PROMPT:
Revise the material below by changing "Accept all" to "Reject all" wherever it occurs. Keep every other line unchanged.

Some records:

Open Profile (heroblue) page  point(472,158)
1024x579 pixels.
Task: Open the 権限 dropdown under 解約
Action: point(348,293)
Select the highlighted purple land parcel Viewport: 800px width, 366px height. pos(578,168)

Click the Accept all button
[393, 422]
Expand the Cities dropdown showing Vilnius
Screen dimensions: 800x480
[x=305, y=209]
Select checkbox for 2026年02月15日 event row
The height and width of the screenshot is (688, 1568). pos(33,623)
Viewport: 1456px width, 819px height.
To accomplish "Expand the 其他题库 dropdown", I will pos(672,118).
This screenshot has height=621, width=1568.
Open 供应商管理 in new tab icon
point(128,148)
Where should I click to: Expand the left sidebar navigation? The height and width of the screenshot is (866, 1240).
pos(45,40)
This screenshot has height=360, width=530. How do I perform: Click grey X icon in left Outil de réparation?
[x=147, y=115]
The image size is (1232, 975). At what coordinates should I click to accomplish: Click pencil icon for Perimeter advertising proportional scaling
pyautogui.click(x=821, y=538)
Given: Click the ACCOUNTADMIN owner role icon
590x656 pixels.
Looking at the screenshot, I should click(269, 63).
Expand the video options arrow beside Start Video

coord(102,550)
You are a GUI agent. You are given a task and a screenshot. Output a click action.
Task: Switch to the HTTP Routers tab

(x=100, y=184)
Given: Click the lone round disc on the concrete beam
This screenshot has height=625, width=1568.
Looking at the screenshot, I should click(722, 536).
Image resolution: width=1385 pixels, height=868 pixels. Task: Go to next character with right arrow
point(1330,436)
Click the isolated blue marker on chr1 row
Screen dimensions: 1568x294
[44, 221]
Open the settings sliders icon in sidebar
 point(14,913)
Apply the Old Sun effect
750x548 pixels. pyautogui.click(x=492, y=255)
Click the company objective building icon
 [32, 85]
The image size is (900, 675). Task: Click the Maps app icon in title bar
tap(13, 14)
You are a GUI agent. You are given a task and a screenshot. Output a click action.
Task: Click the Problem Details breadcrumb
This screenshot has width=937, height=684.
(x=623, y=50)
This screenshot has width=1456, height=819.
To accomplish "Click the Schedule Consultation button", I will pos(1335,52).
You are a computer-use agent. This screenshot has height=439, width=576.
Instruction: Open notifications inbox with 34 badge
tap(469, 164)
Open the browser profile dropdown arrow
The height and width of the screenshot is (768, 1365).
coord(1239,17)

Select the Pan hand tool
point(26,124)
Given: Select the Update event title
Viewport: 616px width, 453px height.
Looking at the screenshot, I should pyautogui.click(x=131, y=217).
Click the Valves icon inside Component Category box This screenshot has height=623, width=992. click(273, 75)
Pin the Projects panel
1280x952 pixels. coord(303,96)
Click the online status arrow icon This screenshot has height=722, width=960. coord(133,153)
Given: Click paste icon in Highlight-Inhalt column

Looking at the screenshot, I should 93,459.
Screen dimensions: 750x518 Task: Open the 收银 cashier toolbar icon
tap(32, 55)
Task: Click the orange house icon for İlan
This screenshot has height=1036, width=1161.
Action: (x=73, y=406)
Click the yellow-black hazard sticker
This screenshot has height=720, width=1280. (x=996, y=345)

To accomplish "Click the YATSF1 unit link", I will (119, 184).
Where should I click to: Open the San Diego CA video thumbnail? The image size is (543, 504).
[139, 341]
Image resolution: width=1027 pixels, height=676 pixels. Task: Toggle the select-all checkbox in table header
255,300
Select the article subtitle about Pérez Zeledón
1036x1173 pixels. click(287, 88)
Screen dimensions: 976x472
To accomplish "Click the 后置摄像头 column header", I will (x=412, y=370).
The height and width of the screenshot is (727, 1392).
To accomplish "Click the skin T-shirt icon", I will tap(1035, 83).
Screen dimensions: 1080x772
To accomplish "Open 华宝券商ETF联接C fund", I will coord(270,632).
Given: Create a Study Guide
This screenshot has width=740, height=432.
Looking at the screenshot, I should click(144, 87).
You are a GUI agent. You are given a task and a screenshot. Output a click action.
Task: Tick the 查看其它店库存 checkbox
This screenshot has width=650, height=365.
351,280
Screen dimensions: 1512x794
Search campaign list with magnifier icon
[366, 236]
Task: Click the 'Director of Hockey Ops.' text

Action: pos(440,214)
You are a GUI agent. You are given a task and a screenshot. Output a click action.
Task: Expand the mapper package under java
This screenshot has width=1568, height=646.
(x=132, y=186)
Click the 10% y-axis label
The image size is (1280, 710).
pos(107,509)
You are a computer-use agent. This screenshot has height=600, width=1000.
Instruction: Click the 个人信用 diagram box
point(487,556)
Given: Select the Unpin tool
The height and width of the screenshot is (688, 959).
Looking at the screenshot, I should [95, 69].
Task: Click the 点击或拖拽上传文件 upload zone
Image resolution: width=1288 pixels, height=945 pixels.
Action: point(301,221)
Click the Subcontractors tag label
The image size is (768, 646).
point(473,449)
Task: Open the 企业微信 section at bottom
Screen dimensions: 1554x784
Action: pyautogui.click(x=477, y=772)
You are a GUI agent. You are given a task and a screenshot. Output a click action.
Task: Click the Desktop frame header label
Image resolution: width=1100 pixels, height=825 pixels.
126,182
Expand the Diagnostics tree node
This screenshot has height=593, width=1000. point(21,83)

FINAL RESULT:
Open Profile (heroblue) page  point(472,158)
1024x579 pixels.
Task: Open the 権限 dropdown under 解約
Action: point(348,293)
Select the highlighted purple land parcel Viewport: 800px width, 366px height. pos(578,168)

Click the Reject all button
[393, 422]
Expand the Cities dropdown showing Vilnius
Screen dimensions: 800x480
[x=305, y=209]
Select checkbox for 2026年02月15日 event row
The height and width of the screenshot is (688, 1568). pos(33,623)
Viewport: 1456px width, 819px height.
To accomplish "Expand the 其他题库 dropdown", I will pos(672,118).
This screenshot has height=621, width=1568.
Open 供应商管理 in new tab icon
point(128,148)
Where should I click to: Expand the left sidebar navigation? The height and width of the screenshot is (866, 1240).
pos(45,40)
This screenshot has height=360, width=530. How do I perform: Click grey X icon in left Outil de réparation?
[x=147, y=115]
The image size is (1232, 975). At what coordinates should I click to accomplish: Click pencil icon for Perimeter advertising proportional scaling
pyautogui.click(x=821, y=538)
Given: Click the ACCOUNTADMIN owner role icon
590x656 pixels.
Looking at the screenshot, I should click(269, 63).
Expand the video options arrow beside Start Video

coord(102,550)
You are a GUI agent. You are given a task and a screenshot. Output a click action.
Task: Switch to the HTTP Routers tab

(x=100, y=184)
Given: Click the lone round disc on the concrete beam
This screenshot has height=625, width=1568.
Looking at the screenshot, I should click(722, 536).
Image resolution: width=1385 pixels, height=868 pixels. Task: Go to next character with right arrow
point(1330,436)
Click the isolated blue marker on chr1 row
Screen dimensions: 1568x294
[44, 221]
Open the settings sliders icon in sidebar
 point(14,913)
Apply the Old Sun effect
750x548 pixels. pyautogui.click(x=492, y=255)
Click the company objective building icon
 [32, 85]
The image size is (900, 675). Task: Click the Maps app icon in title bar
tap(13, 14)
You are a GUI agent. You are given a task and a screenshot. Output a click action.
Task: Click the Problem Details breadcrumb
This screenshot has width=937, height=684.
(x=623, y=50)
This screenshot has width=1456, height=819.
To accomplish "Click the Schedule Consultation button", I will pos(1335,52).
You are a computer-use agent. This screenshot has height=439, width=576.
Instruction: Open notifications inbox with 34 badge
tap(469, 164)
Open the browser profile dropdown arrow
The height and width of the screenshot is (768, 1365).
coord(1239,17)

Select the Pan hand tool
point(26,124)
Given: Select the Update event title
Viewport: 616px width, 453px height.
Looking at the screenshot, I should pyautogui.click(x=131, y=217).
Click the Valves icon inside Component Category box This screenshot has height=623, width=992. click(273, 75)
Pin the Projects panel
1280x952 pixels. coord(303,96)
Click the online status arrow icon This screenshot has height=722, width=960. coord(133,153)
Given: Click paste icon in Highlight-Inhalt column

Looking at the screenshot, I should 93,459.
Screen dimensions: 750x518 Task: Open the 收银 cashier toolbar icon
tap(32, 55)
Task: Click the orange house icon for İlan
This screenshot has height=1036, width=1161.
Action: (x=73, y=406)
Click the yellow-black hazard sticker
This screenshot has height=720, width=1280. (x=996, y=345)

To accomplish "Click the YATSF1 unit link", I will (119, 184).
Where should I click to: Open the San Diego CA video thumbnail? The image size is (543, 504).
[139, 341]
Image resolution: width=1027 pixels, height=676 pixels. Task: Toggle the select-all checkbox in table header
255,300
Select the article subtitle about Pérez Zeledón
1036x1173 pixels. click(287, 88)
Screen dimensions: 976x472
To accomplish "Click the 后置摄像头 column header", I will (x=412, y=370).
The height and width of the screenshot is (727, 1392).
To accomplish "Click the skin T-shirt icon", I will tap(1035, 83).
Screen dimensions: 1080x772
To accomplish "Open 华宝券商ETF联接C fund", I will coord(270,632).
Given: Create a Study Guide
This screenshot has width=740, height=432.
Looking at the screenshot, I should click(144, 87).
You are a GUI agent. You are given a task and a screenshot. Output a click action.
Task: Tick the 查看其它店库存 checkbox
This screenshot has width=650, height=365.
351,280
Screen dimensions: 1512x794
Search campaign list with magnifier icon
[366, 236]
Task: Click the 'Director of Hockey Ops.' text

Action: pos(440,214)
You are a GUI agent. You are given a task and a screenshot. Output a click action.
Task: Expand the mapper package under java
This screenshot has width=1568, height=646.
(x=132, y=186)
Click the 10% y-axis label
The image size is (1280, 710).
pos(107,509)
You are a computer-use agent. This screenshot has height=600, width=1000.
Instruction: Click the 个人信用 diagram box
point(487,556)
Given: Select the Unpin tool
The height and width of the screenshot is (688, 959).
Looking at the screenshot, I should [95, 69].
Task: Click the 点击或拖拽上传文件 upload zone
Image resolution: width=1288 pixels, height=945 pixels.
Action: point(301,221)
Click the Subcontractors tag label
The image size is (768, 646).
point(473,449)
Task: Open the 企业微信 section at bottom
Screen dimensions: 1554x784
Action: pyautogui.click(x=477, y=772)
You are a GUI agent. You are given a task and a screenshot. Output a click action.
Task: Click the Desktop frame header label
Image resolution: width=1100 pixels, height=825 pixels.
126,182
Expand the Diagnostics tree node
This screenshot has height=593, width=1000. point(21,83)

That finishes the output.